→ Exercise details: Wherever a line holds the word "Select", copy that line from the data.

→ Excerpted records:
===============

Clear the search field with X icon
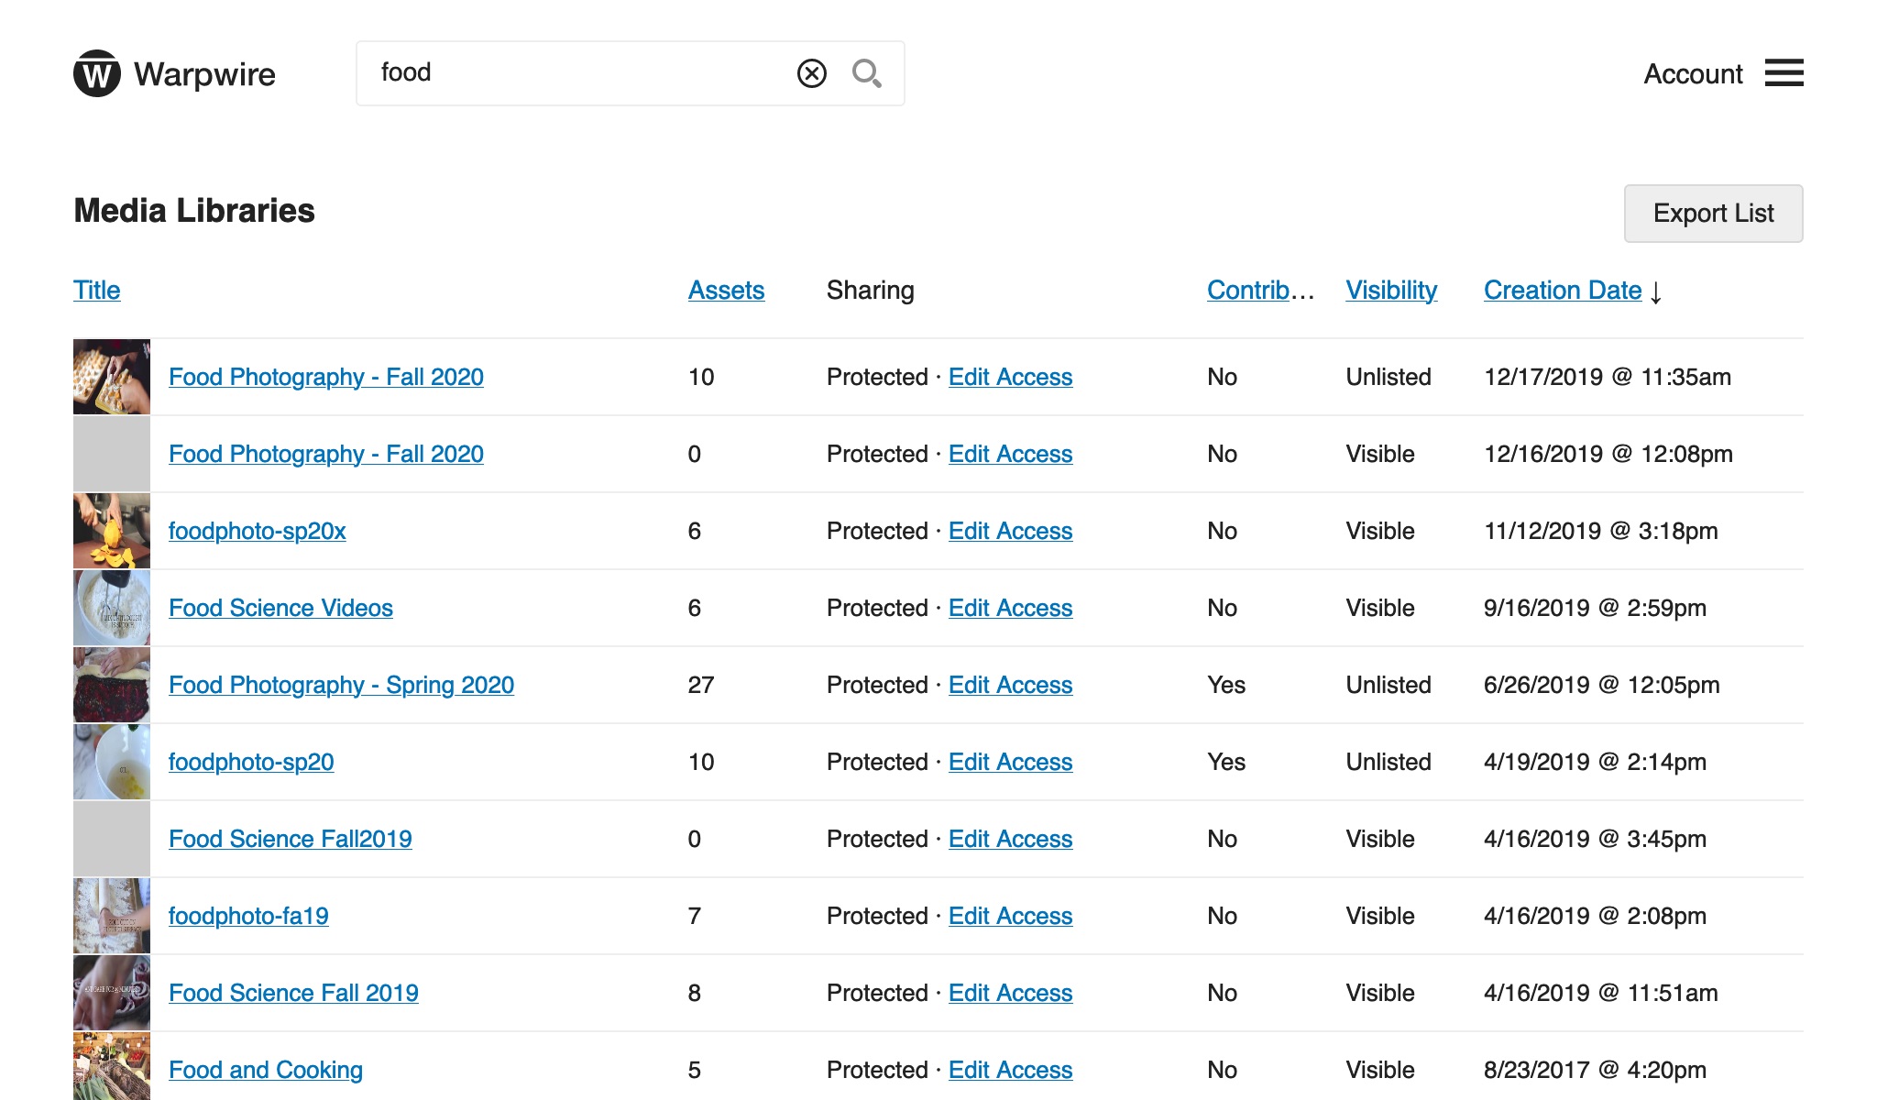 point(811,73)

===============

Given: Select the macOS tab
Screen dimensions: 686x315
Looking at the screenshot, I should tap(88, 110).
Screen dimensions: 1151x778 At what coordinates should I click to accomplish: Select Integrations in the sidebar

===============

→ Problem solution:
Given: Select the macOS tab
Screen dimensions: 1151x778 At what coordinates should I click to accomplish: Select Integrations in the sidebar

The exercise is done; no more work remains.